These days, it seems that car loan terms get longer and longer. Many people leave the dealership having signed for an 84-month loan, which is generally a bad idea. That said, you don’t have to stick to the loan term. You can pay more each month and pay off your auto loan before the loan term reaches its end. While paying more than your monthly minimum can sometimes be tough, there are major benefits to doing it. With so many people taking out longer loans, we thought it worth it to take a closer look at why paying down your car loan early is a smart practice.
Paying Early Reduces the Amount of Interest You Pay Overall
The biggest benefit of paying more money than the minimum each month and working towards paying off your loan early is that you’ll pay less interest over time. The additional money you pay towards the loan goes towards the principle, which is what your interest is calculated off of. This means if you make payments to lower the principle each month, you’ll pay less overall for the car once you have paid off the loan, and you won’t pay for the car for as many months either.
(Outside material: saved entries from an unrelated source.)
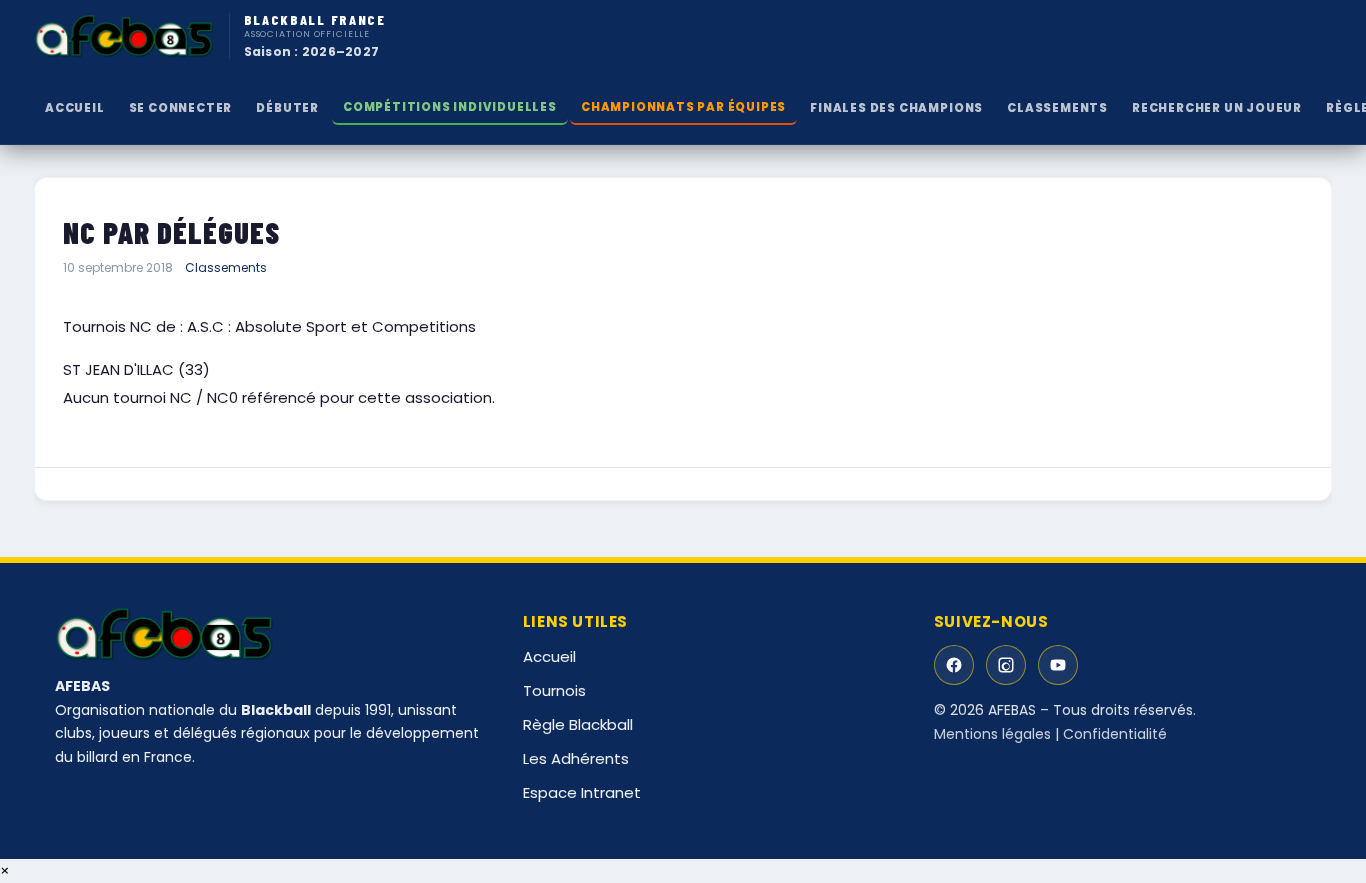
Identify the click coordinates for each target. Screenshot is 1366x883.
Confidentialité (1115, 734)
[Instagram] (1006, 665)
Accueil (75, 108)
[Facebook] (954, 665)
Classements (226, 267)
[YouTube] (1058, 665)
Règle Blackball (578, 724)
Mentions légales (992, 734)
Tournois (554, 690)
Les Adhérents (576, 758)
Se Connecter (181, 108)
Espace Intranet (582, 792)
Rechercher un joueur (1217, 108)
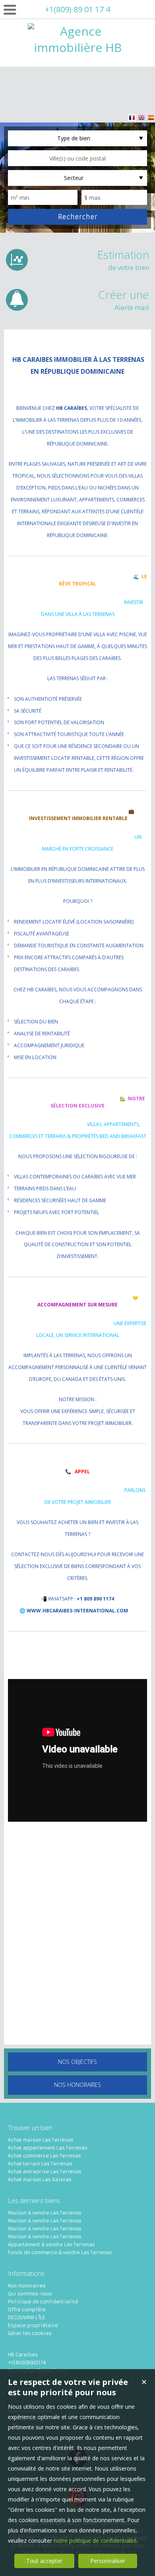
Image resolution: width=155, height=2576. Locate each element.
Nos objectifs (77, 2061)
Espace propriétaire (33, 2325)
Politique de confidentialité (43, 2301)
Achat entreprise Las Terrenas (44, 2171)
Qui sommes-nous (30, 2294)
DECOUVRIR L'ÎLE (26, 2317)
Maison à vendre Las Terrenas (44, 2213)
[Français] (132, 118)
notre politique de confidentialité (95, 2540)
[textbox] (77, 158)
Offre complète (27, 2309)
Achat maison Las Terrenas (41, 2140)
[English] (141, 118)
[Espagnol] (151, 118)
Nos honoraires (77, 2084)
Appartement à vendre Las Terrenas (51, 2244)
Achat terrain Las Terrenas (40, 2164)
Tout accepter (44, 2561)
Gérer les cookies (30, 2333)
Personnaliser (107, 2561)
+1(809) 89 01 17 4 (77, 9)
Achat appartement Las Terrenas (47, 2148)
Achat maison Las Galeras (40, 2179)
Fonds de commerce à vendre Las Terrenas (60, 2252)
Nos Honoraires (27, 2286)
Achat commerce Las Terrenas (44, 2156)
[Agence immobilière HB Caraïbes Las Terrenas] (77, 80)
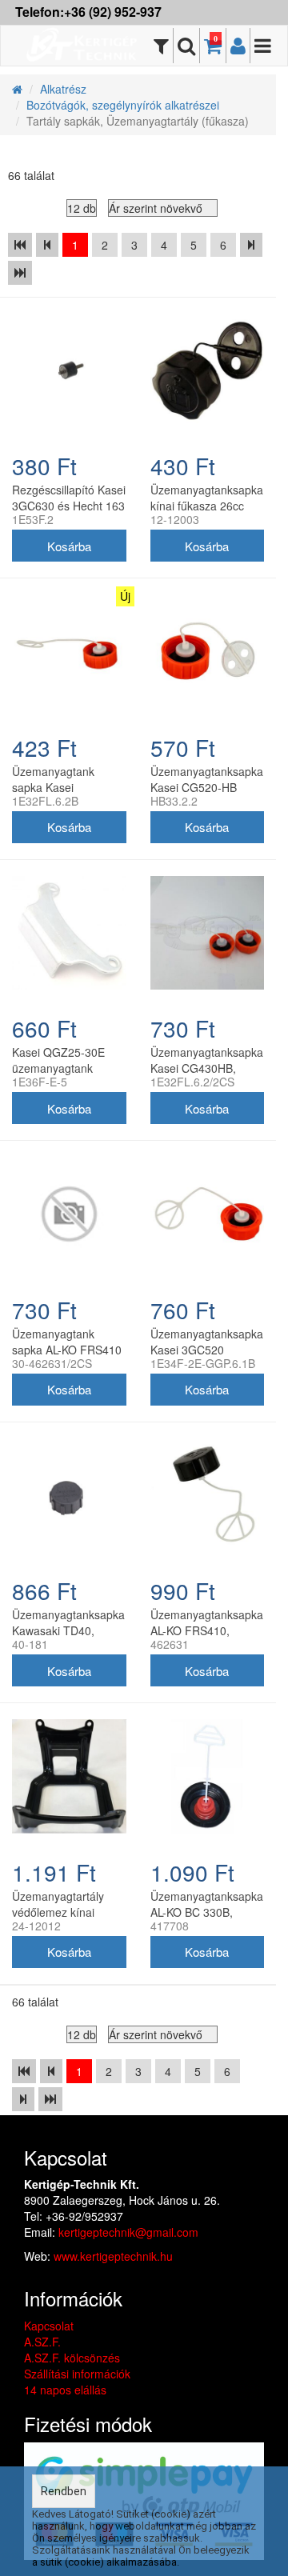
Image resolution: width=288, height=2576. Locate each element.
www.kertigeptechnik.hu (113, 2256)
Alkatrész (63, 89)
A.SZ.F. (42, 2342)
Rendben (63, 2491)
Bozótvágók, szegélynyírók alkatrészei (122, 105)
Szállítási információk (77, 2374)
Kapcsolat (49, 2326)
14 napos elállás (65, 2390)
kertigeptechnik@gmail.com (128, 2232)
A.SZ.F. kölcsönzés (72, 2358)
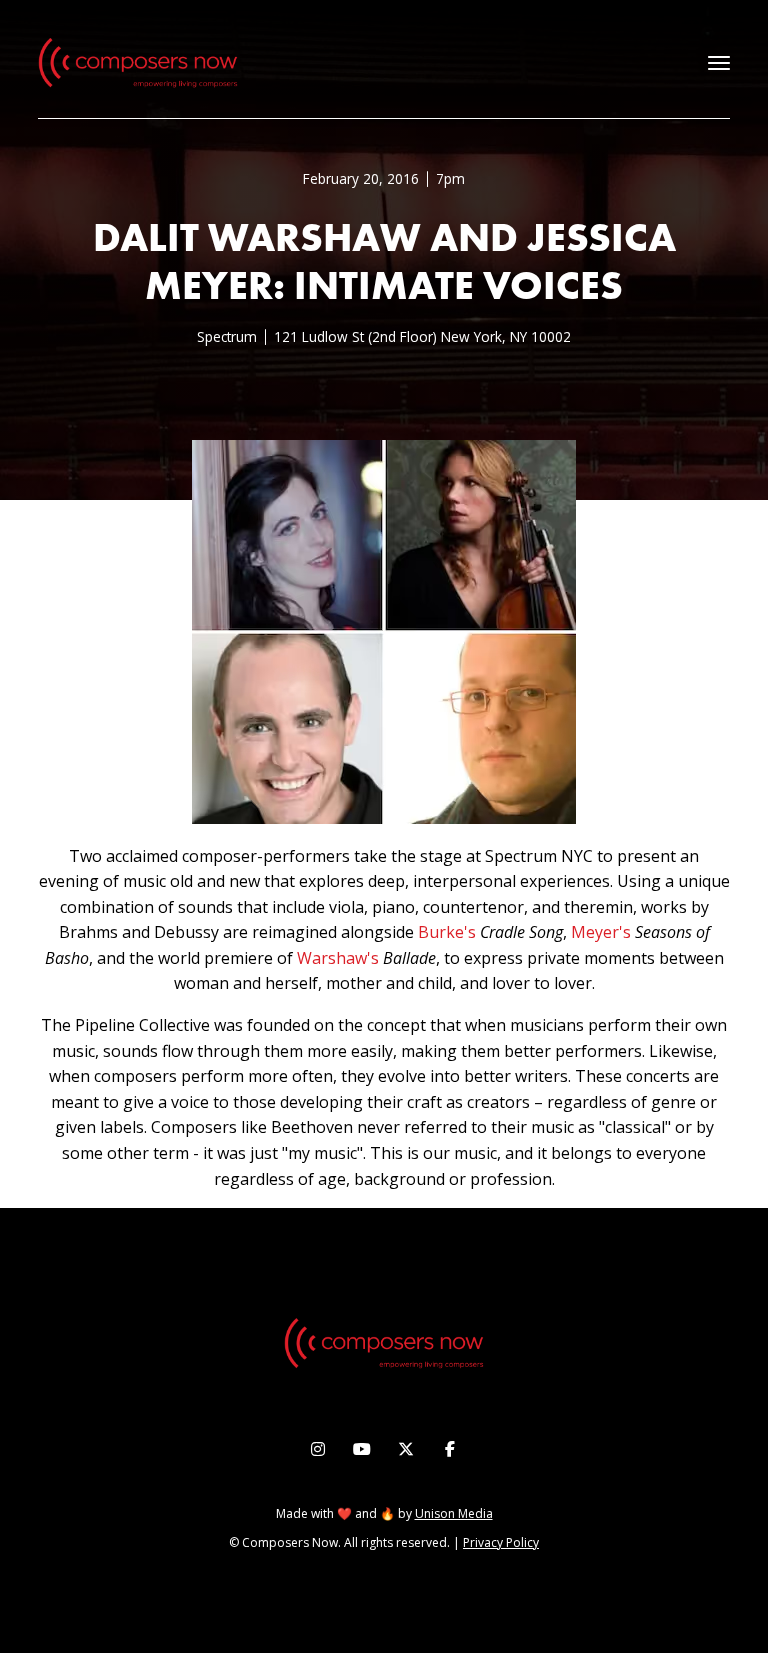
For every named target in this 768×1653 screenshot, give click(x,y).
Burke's (447, 932)
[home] (138, 63)
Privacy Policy (501, 1542)
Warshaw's (338, 958)
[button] (719, 63)
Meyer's (601, 932)
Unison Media (454, 1513)
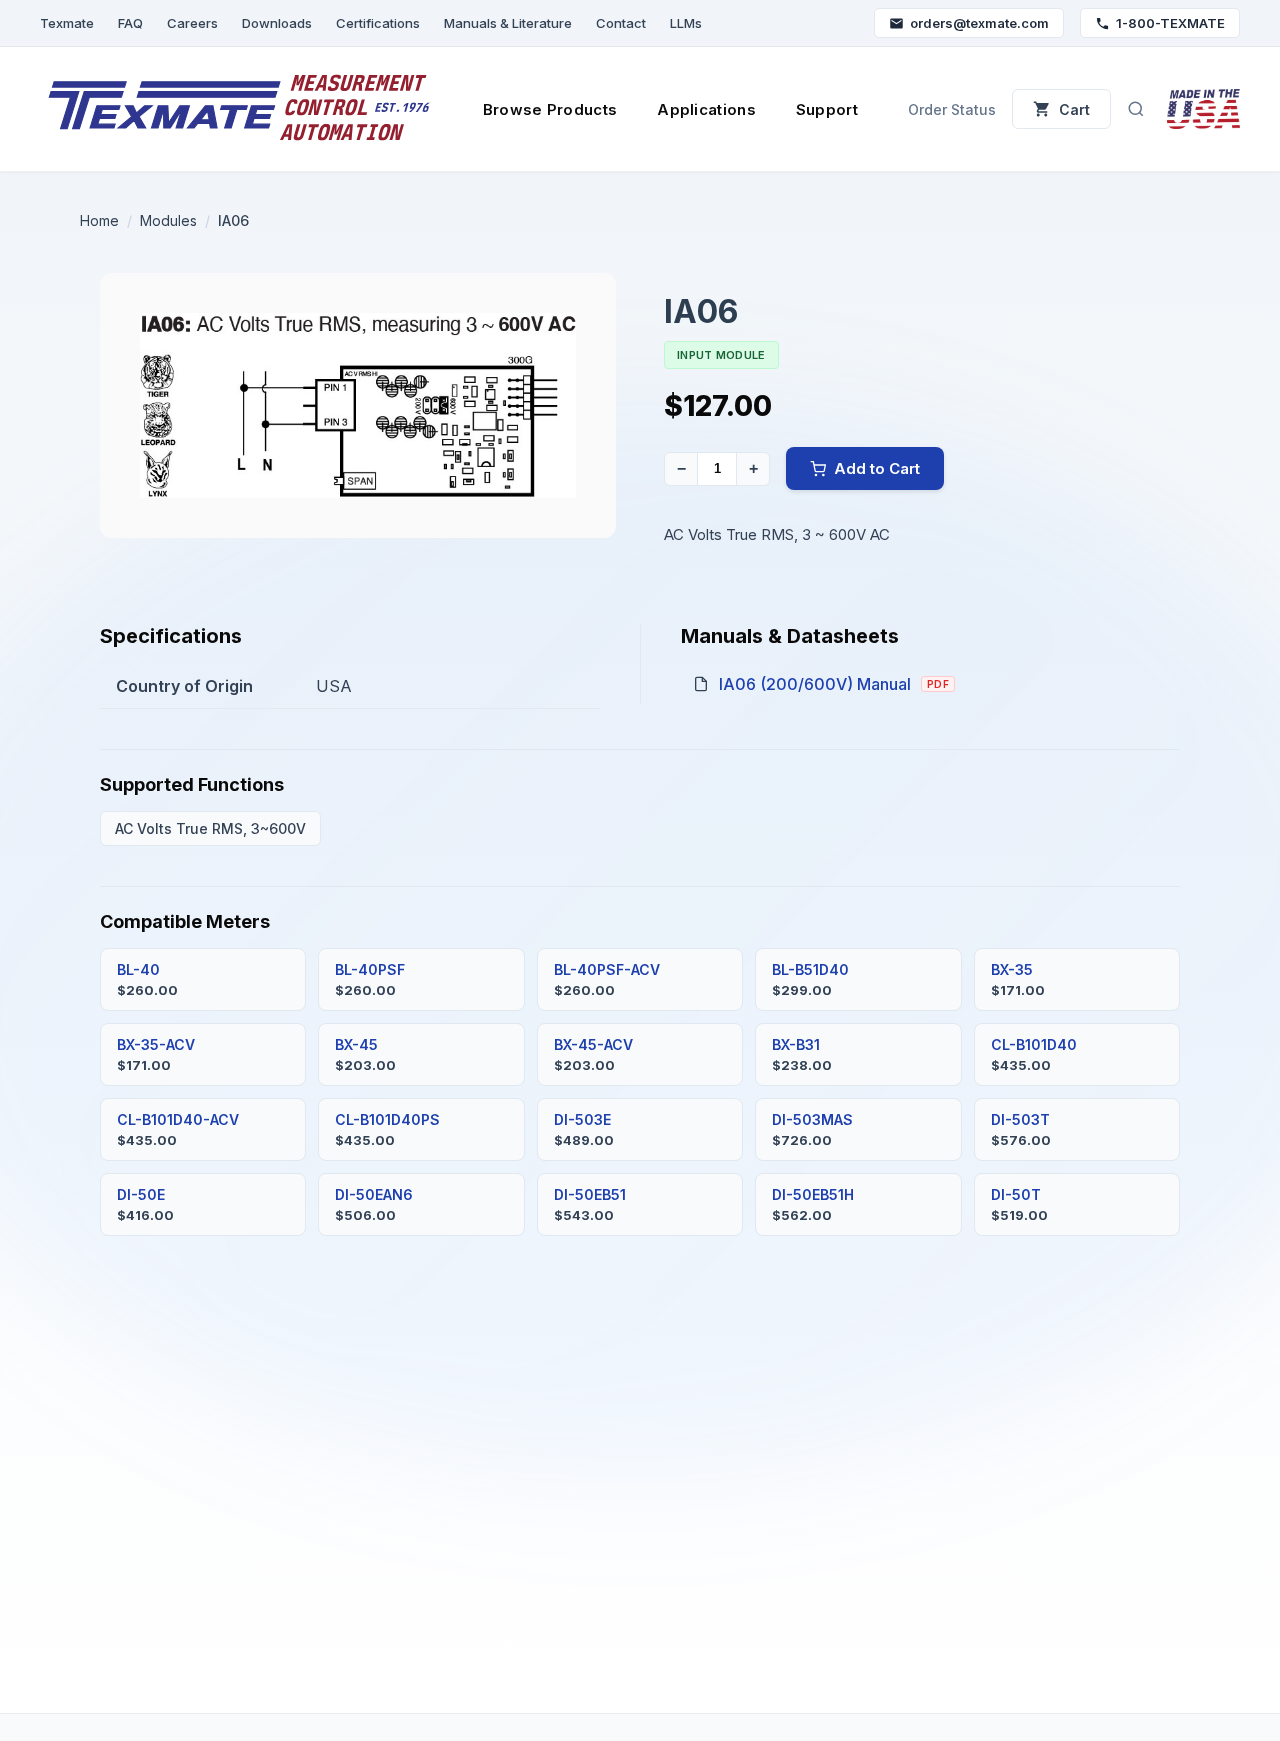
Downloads (277, 23)
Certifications (378, 23)
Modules (168, 220)
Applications (706, 109)
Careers (192, 23)
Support (827, 109)
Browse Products (550, 109)
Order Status (952, 109)
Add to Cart (877, 468)
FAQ (130, 23)
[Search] (1136, 109)
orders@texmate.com (979, 23)
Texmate (67, 23)
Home (99, 220)
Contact (621, 23)
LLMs (686, 23)
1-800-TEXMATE (1170, 23)
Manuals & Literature (508, 23)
The Balance gives an excellent example using a $15,000 car loan. If your loan has a 7 percent interest rate over a five year loan period, you would end up paying $2,821 in interest by the end of the loan. That’s if you only paid the minimum payment. If, however, you pay an additional $50 per month you could reduce the amount of money you pay in interest by $487 and your car loan by 10 months. It definitely pays to pay in advance.
Once It’s Paid Off, You Can Rethink Your Auto Insurance
Car insurance is a major motoring expense for most of us. Quality car insurance isn’t cheap, and if you have a financed car, you’re likely paying for full coverage. Many lenders require you to keep full coverage on the car while you’re paying it off. However, once you pay off your auto loan, you can rethink your auto insurance a little.
In some cases, by the time you pay off your car loan, it might not make sense to keep full coverage on your vehicle. It depends on the vehicle you have, its value, and your personal preferences on coverage. We’re not suggesting you go all the way down to the state minimum coverage, but once you pay off your car, it’s smart to talk with your insurance agent to see if it makes sense to reduce coverage a little bit.
Lower Debt-to-Income Ratio and Peace of Mind
If you pay off your auto loan you’ll have a lower debt-to-income ratio. This ratio is important for if you’re interested in making a big purchase, like a house or another car. Lenders like to see people with a low debt-to-income ratio and good credit score because it shows they have plenty of funds to handle the loan they wish to take out.
Also, having a low debt-to-income ratio is just nice for your peace of mind. When you’re not worrying about how you’re going to make your car payments or pay off other debts, you’ll be less stressed and free to invest or spend money however you want. Paying down your car loan sooner than the established loan period means you’ll have more time to spend your money as you see fit.
How to Pay Your Car Loan Early
Paying off your car loan early sounds great, but it’s difficult to do. It’s hard to take the extra money you have and put it towards your car loan instead of using it for entertainment, clothing, or some other purchase you’d like to make. That said, in the long run, you’ll be better off, so here are some techniques you can use to pay down your auto loan early.
- Create a Budget That Supports Paying It Down Early
If you don’t have a monthly budget, you should create one. When creating your budget, make sure to account for paying more for your auto loan. If your loan payment is $300, consider budgeting for $350 or more.
- Round Payments Up
Car loan payments aren’t usually nice round numbers, so why not round up? If you have a car loan payment of $363 every month, consider rounding it up to the nearest hundred dollars and pay $400 a month, if possible.
- Make One Big Annual Payment
If you don’t want to make additional payments each month, consider setting extra money aside. Then at the end of the year, you can plop down a large sum on the loan. This is also a good idea if you get a big tax return or a bonus of some kind. Instead of spending it on a vacation or a new wardrobe, spend it on your car loan. Big payments like this can really change your monthly minimum payment.
Some Types of Auto Loans Won’t Benefit as Much From Early Payments
One scenario where it doesn’t really make sense to pay off your auto loan early is when you have a pre-computed auto loan. With this type of loan, the interest and principal portions of each payment period are predetermined. This means if you pay early, you won’t actually pay less interest. This eliminates one of the biggest advantages to paying early.
Also, some auto loans come with prepayment penalties. This means if you pay off your loan before the decided loan period, you would have to pay additional fees. In this case, it usually makes sense to just stick to your loan repayment schedule.
A smart practice in the case of pre-calculated loans and loans with prepayment penalties is to simply take that extra money you would like to put towards the loan into a savings account. That money can be used to save up for your next vehicle.